On top of the gloom and doom surrounding Wall Street, AusTender contract data now seems likely to confirm we’re in the midst of a significant downturn in the Federal Government ICT market.
Intermedium’s preliminary data analysis shows Federal Government spending on ICT could have been cut by almost $1 billion in the year to June, compared with 2006-07.
While there may be no “official” spending freeze in place, the cumulative effects of the Rudd Government’s decision to apply an additional 2% efficiency dividend, together with major policy and program reviews appear to have effectively slashed ICT activity in the Federal market by almost a quarter.
This artificially induced cutback may have serious consequences for both the Australian ICT industry and the wider economy, if the impact of the current US credit crisis widens. Equally importantly, delivery of government services might be compromised if the cuts have affected essential ICT investment programs or the availability of skilled resources.
Throughout the last 12 months, Intermedium has received anecdotal evidence from clients that there has been a decline in the amount of ICT business in the Federal Government market. Intermedium’s preliminary contracts data seems to support this.
Government markets are often unaffected by general economic conditions. At times they continue almost unchanged while other sectors slow. Government markets may even be counter-cyclical, growing during periods of market downturn as governments attempt to “pump prime” the broader economy.
The current slowdown in the Federal ICT market is not due to the wider economic downturn; it is simply a co-incidence that Government policies have impacted at the same time as the downturn. Even before the economy slowed, Government ICT spending slowed as agencies took a conservative approach to procurement in the lead-up to the Federal election. As the Australian economy began to slow earlier this year, the impact of a number of Government measures began to bite in the ICT market.

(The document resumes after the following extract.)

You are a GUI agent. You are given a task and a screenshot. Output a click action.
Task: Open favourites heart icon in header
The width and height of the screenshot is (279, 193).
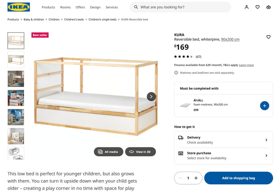click(258, 7)
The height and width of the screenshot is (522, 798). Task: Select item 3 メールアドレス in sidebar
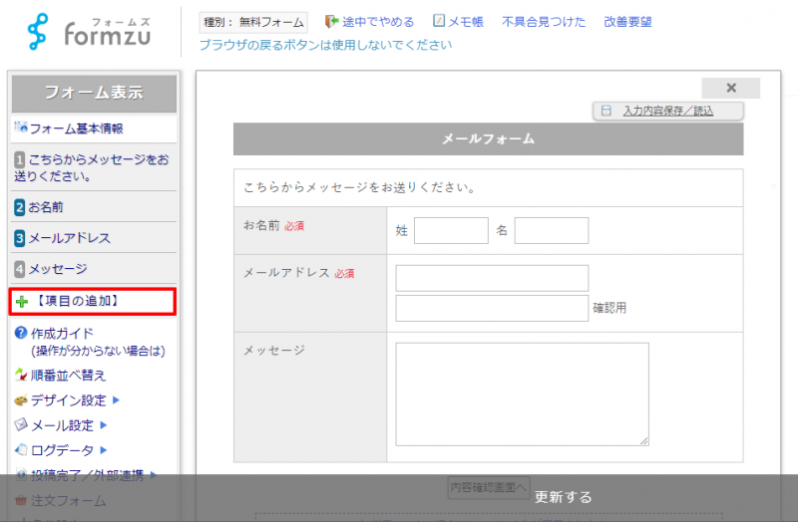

Since the election of the Rudd Government, a series of measures have contributed to a slowdown in activity continuing.
- Increase in the productivity dividend meant agencies had less money to spend
- Cuts to spending were made in the May budget
- Agencies deferred some purchases awaiting the outcome of several reviews (Gershon, Mortimer)
- A moratorium was imposed on major contracts for certain “commodity” items, such as desktops and office machines.
While final figures are not yet available, evidence suggests the total value of ICT contracts has fallen, and the number of contracts is also down.